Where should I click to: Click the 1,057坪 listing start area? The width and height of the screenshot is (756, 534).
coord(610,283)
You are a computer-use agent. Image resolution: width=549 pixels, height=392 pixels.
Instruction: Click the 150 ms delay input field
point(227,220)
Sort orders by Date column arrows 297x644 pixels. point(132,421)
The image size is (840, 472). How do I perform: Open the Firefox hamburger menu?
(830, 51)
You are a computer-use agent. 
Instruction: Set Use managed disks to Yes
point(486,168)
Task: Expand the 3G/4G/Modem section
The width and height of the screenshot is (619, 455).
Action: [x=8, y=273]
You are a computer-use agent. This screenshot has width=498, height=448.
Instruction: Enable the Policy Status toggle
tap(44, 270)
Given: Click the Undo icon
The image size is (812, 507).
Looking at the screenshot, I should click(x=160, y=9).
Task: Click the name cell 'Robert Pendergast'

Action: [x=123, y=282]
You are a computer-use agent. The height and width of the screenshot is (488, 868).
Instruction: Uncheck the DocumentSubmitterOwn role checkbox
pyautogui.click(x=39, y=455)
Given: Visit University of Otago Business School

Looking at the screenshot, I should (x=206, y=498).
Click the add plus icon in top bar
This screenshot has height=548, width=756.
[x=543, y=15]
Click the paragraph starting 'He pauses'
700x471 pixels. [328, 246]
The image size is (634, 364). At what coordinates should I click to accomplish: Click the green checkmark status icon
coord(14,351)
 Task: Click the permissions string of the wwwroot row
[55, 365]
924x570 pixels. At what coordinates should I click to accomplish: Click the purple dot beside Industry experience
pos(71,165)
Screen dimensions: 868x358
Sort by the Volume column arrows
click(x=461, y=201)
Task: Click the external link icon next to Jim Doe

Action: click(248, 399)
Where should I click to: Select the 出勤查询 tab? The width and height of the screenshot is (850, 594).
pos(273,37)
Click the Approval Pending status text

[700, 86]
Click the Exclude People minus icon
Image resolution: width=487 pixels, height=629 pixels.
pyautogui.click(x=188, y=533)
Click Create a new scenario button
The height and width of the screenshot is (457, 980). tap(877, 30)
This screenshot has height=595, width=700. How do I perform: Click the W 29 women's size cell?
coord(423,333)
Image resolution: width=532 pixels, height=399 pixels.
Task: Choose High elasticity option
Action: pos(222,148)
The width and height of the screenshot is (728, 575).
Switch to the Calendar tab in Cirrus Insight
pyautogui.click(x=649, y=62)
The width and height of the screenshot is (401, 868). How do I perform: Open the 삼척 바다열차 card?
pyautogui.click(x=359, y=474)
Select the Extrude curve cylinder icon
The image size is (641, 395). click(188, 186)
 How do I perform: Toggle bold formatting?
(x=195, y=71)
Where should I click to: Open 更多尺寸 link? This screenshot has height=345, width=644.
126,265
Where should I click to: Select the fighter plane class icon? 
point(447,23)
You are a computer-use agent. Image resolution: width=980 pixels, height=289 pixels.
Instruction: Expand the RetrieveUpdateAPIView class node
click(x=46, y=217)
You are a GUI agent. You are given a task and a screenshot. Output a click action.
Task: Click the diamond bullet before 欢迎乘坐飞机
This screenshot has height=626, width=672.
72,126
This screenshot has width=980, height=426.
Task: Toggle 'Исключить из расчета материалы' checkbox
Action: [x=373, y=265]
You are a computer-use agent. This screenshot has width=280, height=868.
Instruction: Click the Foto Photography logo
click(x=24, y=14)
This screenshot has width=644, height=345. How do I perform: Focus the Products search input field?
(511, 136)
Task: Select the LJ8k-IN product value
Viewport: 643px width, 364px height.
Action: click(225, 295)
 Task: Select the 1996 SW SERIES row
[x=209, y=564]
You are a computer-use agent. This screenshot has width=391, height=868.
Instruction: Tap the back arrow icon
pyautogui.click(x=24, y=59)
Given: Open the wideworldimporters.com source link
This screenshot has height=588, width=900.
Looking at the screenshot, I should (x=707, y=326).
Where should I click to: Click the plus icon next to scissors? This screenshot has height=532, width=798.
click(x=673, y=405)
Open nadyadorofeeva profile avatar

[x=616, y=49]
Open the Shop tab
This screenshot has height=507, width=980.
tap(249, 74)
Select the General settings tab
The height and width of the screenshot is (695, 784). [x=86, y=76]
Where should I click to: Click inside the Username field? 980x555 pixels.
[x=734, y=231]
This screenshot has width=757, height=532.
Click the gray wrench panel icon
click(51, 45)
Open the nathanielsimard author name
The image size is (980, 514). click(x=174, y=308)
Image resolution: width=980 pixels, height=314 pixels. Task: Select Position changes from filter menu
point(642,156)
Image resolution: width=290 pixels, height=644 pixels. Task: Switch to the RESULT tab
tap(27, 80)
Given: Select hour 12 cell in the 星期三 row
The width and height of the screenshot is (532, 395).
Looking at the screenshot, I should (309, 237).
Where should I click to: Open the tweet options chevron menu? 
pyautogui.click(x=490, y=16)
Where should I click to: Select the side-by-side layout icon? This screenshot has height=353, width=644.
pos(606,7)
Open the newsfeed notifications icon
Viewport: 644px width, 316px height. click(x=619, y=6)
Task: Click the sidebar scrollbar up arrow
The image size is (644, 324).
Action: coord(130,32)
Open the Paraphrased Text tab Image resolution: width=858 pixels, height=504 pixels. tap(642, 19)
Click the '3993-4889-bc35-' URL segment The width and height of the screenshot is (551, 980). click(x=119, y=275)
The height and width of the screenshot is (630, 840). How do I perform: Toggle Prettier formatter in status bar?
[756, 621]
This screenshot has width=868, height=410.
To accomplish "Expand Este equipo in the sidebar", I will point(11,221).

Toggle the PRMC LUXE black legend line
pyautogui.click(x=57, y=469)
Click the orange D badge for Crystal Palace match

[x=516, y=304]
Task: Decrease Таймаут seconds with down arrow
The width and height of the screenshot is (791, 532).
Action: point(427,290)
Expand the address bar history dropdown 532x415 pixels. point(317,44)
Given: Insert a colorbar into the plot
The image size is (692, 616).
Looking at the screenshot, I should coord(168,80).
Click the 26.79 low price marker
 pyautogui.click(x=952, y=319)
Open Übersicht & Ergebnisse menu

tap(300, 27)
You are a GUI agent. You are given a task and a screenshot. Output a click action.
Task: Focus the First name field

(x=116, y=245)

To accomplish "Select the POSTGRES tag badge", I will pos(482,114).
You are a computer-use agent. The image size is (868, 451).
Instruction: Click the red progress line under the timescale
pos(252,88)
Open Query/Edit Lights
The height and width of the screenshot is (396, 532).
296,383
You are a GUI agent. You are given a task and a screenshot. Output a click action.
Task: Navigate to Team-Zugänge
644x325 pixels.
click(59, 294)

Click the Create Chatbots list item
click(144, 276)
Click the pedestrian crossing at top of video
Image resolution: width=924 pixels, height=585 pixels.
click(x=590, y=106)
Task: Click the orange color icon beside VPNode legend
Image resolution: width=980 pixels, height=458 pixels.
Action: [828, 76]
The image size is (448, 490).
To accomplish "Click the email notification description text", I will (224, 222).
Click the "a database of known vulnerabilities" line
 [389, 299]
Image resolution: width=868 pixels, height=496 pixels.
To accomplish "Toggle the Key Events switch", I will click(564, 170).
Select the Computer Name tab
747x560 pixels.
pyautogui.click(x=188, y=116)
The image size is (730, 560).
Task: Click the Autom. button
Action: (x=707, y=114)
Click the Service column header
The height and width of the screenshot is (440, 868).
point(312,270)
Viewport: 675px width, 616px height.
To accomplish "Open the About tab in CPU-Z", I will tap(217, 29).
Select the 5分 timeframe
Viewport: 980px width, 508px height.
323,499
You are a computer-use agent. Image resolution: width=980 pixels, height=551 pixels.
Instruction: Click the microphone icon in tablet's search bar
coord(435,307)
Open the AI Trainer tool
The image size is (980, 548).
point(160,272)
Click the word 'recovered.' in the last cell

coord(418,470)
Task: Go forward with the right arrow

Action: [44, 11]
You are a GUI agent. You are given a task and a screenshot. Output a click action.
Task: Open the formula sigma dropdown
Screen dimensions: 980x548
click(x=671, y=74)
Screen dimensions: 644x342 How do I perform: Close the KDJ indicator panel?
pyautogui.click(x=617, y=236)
# # # # # # #
**TASK ITEM:** Could you repeat exactly the lines in the listing above from the one with "has width=391, height=868." down to the one with "This screenshot has width=757, height=532."? Include both of those lines.

**REPLY:**
You are a computer-use agent. This screenshot has width=391, height=868.
Instruction: Tap the back arrow icon
pyautogui.click(x=24, y=59)
Given: Open the wideworldimporters.com source link
This screenshot has height=588, width=900.
Looking at the screenshot, I should (x=707, y=326).
Where should I click to: Click the plus icon next to scissors? This screenshot has height=532, width=798.
click(x=673, y=405)
Open nadyadorofeeva profile avatar

[x=616, y=49]
Open the Shop tab
This screenshot has height=507, width=980.
tap(249, 74)
Select the General settings tab
The height and width of the screenshot is (695, 784). [x=86, y=76]
Where should I click to: Click inside the Username field? 980x555 pixels.
[x=734, y=231]
This screenshot has width=757, height=532.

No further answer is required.